(Stored records)
==============================

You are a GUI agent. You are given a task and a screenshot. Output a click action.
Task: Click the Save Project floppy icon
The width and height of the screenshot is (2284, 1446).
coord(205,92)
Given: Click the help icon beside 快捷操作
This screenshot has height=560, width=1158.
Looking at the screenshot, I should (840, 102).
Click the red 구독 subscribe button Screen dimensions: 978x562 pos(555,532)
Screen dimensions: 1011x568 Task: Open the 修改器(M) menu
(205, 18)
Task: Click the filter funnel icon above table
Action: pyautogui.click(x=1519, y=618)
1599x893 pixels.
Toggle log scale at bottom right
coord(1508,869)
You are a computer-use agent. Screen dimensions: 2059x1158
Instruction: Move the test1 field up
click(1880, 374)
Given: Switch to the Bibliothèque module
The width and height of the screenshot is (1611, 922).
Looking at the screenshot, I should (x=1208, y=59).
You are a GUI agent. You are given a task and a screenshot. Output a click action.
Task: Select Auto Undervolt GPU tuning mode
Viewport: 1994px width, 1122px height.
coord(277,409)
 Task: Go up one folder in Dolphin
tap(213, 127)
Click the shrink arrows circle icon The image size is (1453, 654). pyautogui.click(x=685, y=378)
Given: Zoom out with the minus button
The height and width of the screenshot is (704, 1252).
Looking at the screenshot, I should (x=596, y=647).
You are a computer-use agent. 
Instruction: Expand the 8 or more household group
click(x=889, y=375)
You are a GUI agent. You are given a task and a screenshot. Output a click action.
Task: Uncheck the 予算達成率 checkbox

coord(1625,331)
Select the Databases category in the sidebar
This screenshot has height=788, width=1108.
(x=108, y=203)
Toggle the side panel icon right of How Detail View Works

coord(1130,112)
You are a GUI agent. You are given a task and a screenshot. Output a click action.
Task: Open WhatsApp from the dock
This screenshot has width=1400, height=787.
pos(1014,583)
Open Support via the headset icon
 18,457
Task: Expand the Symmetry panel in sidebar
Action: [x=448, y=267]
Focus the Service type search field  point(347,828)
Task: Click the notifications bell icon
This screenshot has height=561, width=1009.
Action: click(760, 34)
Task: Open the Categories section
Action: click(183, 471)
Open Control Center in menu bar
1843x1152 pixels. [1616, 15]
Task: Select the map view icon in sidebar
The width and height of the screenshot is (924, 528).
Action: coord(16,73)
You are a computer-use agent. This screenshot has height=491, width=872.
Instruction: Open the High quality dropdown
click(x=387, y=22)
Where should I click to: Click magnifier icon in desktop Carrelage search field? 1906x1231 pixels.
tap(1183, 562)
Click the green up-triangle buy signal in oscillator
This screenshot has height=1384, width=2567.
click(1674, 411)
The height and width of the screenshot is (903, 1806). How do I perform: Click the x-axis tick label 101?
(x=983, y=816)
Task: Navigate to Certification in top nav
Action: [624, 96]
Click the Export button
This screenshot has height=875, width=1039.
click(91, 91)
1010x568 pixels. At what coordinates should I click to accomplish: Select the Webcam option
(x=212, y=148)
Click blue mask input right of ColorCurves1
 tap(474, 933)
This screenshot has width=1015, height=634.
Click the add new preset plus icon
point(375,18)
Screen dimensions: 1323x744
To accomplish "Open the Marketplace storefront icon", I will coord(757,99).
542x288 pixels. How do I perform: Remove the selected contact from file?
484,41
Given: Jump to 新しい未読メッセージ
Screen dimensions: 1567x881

==============================

Exercise instructions »
Line by line, please reproduce the records exactly.

The answer »
You are a GUI agent. You are given a task and a screenshot. Output a click action.
Task: Click the Save Project floppy icon
The width and height of the screenshot is (2284, 1446).
coord(205,92)
Given: Click the help icon beside 快捷操作
This screenshot has height=560, width=1158.
Looking at the screenshot, I should (840, 102).
Click the red 구독 subscribe button Screen dimensions: 978x562 pos(555,532)
Screen dimensions: 1011x568 Task: Open the 修改器(M) menu
(205, 18)
Task: Click the filter funnel icon above table
Action: pyautogui.click(x=1519, y=618)
1599x893 pixels.
Toggle log scale at bottom right
coord(1508,869)
You are a computer-use agent. Screen dimensions: 2059x1158
Instruction: Move the test1 field up
click(1880, 374)
Given: Switch to the Bibliothèque module
The width and height of the screenshot is (1611, 922).
Looking at the screenshot, I should (x=1208, y=59).
You are a GUI agent. You are given a task and a screenshot. Output a click action.
Task: Select Auto Undervolt GPU tuning mode
Viewport: 1994px width, 1122px height.
coord(277,409)
 Task: Go up one folder in Dolphin
tap(213, 127)
Click the shrink arrows circle icon The image size is (1453, 654). pyautogui.click(x=685, y=378)
Given: Zoom out with the minus button
The height and width of the screenshot is (704, 1252).
Looking at the screenshot, I should (x=596, y=647).
You are a computer-use agent. 
Instruction: Expand the 8 or more household group
click(x=889, y=375)
You are a GUI agent. You are given a task and a screenshot. Output a click action.
Task: Uncheck the 予算達成率 checkbox

coord(1625,331)
Select the Databases category in the sidebar
This screenshot has height=788, width=1108.
(x=108, y=203)
Toggle the side panel icon right of How Detail View Works

coord(1130,112)
You are a GUI agent. You are given a task and a screenshot. Output a click action.
Task: Open WhatsApp from the dock
This screenshot has width=1400, height=787.
pos(1014,583)
Open Support via the headset icon
 18,457
Task: Expand the Symmetry panel in sidebar
Action: [x=448, y=267]
Focus the Service type search field  point(347,828)
Task: Click the notifications bell icon
This screenshot has height=561, width=1009.
Action: click(760, 34)
Task: Open the Categories section
Action: click(183, 471)
Open Control Center in menu bar
1843x1152 pixels. [1616, 15]
Task: Select the map view icon in sidebar
The width and height of the screenshot is (924, 528).
Action: coord(16,73)
You are a computer-use agent. This screenshot has height=491, width=872.
Instruction: Open the High quality dropdown
click(x=387, y=22)
Where should I click to: Click magnifier icon in desktop Carrelage search field? 1906x1231 pixels.
tap(1183, 562)
Click the green up-triangle buy signal in oscillator
This screenshot has height=1384, width=2567.
click(1674, 411)
The height and width of the screenshot is (903, 1806). How do I perform: Click the x-axis tick label 101?
(x=983, y=816)
Task: Navigate to Certification in top nav
Action: [624, 96]
Click the Export button
This screenshot has height=875, width=1039.
click(91, 91)
1010x568 pixels. At what coordinates should I click to accomplish: Select the Webcam option
(x=212, y=148)
Click blue mask input right of ColorCurves1
 tap(474, 933)
This screenshot has width=1015, height=634.
Click the add new preset plus icon
point(375,18)
Screen dimensions: 1323x744
To accomplish "Open the Marketplace storefront icon", I will coord(757,99).
542x288 pixels. How do I perform: Remove the selected contact from file?
484,41
Given: Jump to 新しい未読メッセージ
Screen dimensions: 1567x881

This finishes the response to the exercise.